I’m not sure if reading /usr/ports/UPDATING will help
if the port you install is new.
Agreed FreeBSD rocks and wil try to use it after my last
“update” to Fedora Linux left me with a broken gdb and unusable Gnome.

2007-08-06 5:08 pm
netpython
update” to Fedora Linux left me with a broken gdb and unusable Gnome
The’re more linux distros you know :p
Though FreeBSD is a very fine OS.
2007-08-06 11:29 pm
Doc Pain
“I’m not sure if reading /usr/ports/UPDATING will help if the port you install is new.”
Have you tried installing a precompiled package (pkg_add -r)? In most cases you don’t need to compile your applications. The precompiled packages are usually quite up to date.

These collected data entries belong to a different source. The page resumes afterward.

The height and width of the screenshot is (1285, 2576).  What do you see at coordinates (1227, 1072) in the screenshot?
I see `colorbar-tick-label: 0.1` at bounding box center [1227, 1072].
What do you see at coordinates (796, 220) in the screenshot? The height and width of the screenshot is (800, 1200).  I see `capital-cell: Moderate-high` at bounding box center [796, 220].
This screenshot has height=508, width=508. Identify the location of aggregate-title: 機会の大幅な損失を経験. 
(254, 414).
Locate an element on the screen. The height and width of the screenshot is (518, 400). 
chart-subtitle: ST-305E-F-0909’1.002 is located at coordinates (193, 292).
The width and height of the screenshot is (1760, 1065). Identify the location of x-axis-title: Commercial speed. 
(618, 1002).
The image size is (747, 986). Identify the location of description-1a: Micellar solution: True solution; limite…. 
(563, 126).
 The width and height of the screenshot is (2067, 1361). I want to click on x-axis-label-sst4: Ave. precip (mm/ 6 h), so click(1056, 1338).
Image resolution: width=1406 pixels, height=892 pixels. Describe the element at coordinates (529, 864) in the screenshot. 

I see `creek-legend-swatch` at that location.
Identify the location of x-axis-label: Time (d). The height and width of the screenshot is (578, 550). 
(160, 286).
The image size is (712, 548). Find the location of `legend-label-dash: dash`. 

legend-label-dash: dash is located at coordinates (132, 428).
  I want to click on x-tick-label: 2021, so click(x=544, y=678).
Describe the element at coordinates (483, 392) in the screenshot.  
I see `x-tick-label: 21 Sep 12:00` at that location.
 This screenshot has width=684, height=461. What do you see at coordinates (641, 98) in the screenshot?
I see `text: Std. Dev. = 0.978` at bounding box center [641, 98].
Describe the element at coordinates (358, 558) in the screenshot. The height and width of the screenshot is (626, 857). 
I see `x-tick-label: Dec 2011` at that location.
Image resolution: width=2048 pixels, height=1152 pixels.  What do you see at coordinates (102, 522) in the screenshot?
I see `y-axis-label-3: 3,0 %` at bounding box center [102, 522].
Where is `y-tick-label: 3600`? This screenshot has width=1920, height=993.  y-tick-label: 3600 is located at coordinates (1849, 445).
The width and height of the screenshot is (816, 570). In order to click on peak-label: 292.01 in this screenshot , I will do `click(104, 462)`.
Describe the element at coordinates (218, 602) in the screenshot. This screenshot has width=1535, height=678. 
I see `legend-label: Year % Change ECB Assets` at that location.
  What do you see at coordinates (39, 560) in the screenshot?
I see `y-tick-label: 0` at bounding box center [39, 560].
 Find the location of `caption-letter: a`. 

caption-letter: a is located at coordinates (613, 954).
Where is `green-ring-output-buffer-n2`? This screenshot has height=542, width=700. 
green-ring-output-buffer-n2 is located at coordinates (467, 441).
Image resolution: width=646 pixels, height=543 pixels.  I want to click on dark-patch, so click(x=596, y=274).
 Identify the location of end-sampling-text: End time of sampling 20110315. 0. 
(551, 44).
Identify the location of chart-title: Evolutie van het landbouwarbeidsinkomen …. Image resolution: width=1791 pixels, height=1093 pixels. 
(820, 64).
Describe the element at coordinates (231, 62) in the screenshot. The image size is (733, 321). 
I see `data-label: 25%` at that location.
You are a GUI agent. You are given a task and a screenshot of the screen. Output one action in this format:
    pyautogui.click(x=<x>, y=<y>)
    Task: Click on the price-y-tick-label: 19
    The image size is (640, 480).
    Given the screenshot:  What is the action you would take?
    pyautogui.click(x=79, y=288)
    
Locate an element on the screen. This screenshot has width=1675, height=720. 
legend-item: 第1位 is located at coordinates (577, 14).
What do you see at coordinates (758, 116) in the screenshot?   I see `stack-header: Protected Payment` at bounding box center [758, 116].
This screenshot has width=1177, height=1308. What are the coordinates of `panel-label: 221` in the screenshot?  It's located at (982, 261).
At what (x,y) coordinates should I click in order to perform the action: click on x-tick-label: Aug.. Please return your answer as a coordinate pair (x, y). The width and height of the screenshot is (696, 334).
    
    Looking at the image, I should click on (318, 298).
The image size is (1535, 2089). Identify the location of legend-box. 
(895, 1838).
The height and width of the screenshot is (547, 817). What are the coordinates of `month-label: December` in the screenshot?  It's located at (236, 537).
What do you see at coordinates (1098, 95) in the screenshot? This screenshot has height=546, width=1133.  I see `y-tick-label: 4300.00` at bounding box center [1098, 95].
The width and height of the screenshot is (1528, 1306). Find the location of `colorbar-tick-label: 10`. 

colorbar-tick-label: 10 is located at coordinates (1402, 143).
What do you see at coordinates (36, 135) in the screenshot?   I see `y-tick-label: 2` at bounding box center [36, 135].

Compiling from source is – in most cases – only needed at machines with lower speed where you want to achieve some speed gain due to optimization, or if you need special configurations to be configured at compile time (e. g. mplayer).

2007-08-06 10:32 pm
kkenn
gcc 4 does not change performance for ordinary applications, since most applications are not CPU bound.
If you are having problems with a particular application, please file a bug report in the usual way.

2007-08-07 4:00 pm
MrVain
If the constants are small and the input is bounded (here: 32000), you can discard theory and choose the best algorithm for this inputs. Small constants are more important than a fancy complicated algorithm with lower complexity.
Ergo; never mind if it is O(1) or O(log n), for this small input Ingo is right. Instead simulations (testing) would be an alternative instead of theory, to choose the best scheduler – in practical work.